What had come before, it was quickly realized by everyone else present, had been but prologue. This was the main event. The three of them were poetry, in sync with themselves, the space, the music, so much so that the other dancers instinctively deferred to them, pulling gradually closer to the walls to give them more and more room. They didn’t need it; none was ever more than an arm’s length from the others, and only out of contact for the heartbeat it took to fly from one hand to the next. In a way, it was like watching eels, they moved with an almost boneless magic, bodies seemingly inextricably intertwined. And with such speed that the slightest misstep or hesitation would have meant disaster. They were utterly dependent on one another, operating on levels of trust that went far beyond conscious thought. There simply wasn’t time to rationally evaluate the danger of each action, each had to assume the body would be there to catch them, as they would be in return. More than once, there were gasps from the audience, as some thought the dance would come shatteringly to an end, a few spacing themselves out along the walls in hopes of being able to stop a collision if that was the case.
But they never missed.
There was a drumbeat undertone to the music, a pulse Nicole’s body responded to long before her mind caught on. Her heart seemed to pound in tune, with such force that she was flushed, as though her skin were a garment grown stiflingly, unbearably hot.

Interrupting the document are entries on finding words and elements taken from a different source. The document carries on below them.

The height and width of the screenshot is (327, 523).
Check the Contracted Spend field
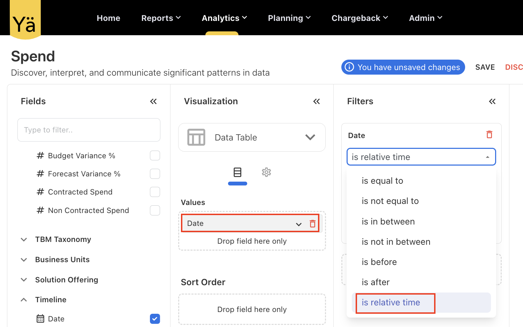click(155, 192)
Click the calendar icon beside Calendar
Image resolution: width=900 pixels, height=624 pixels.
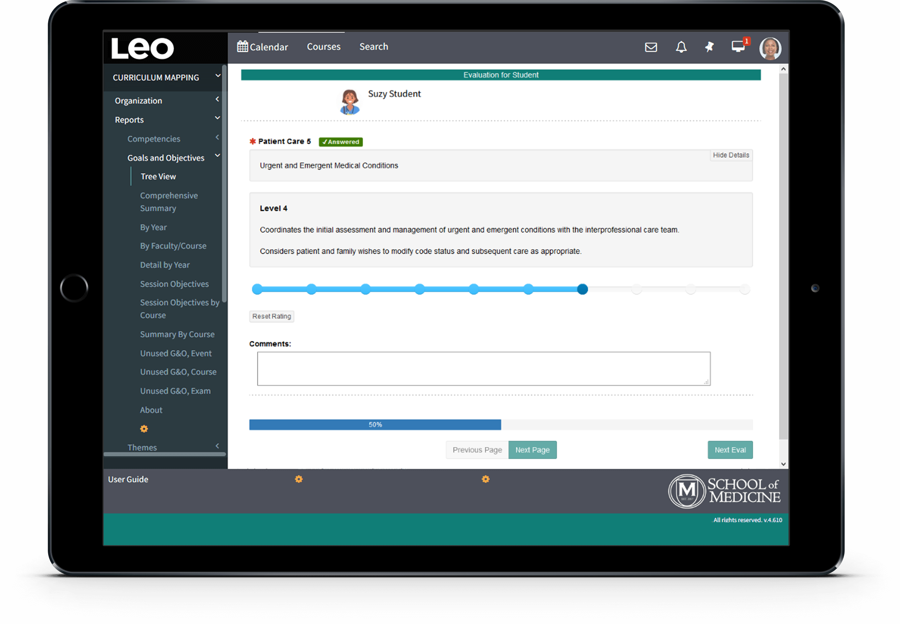click(x=242, y=47)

Raqella turned, and she crooked legs and arms, head tilted just so, in a pose that meant nothing to her but struck him like an almost physical blow. Amy tried to interfere, but he set her aside with a force and look that effectively quelled any more protests—though her expression spoke eloquently to Nicole that this little confrontation was far from settled. Nicole noticed, but couldn’t care less. She was watching an altogether different show.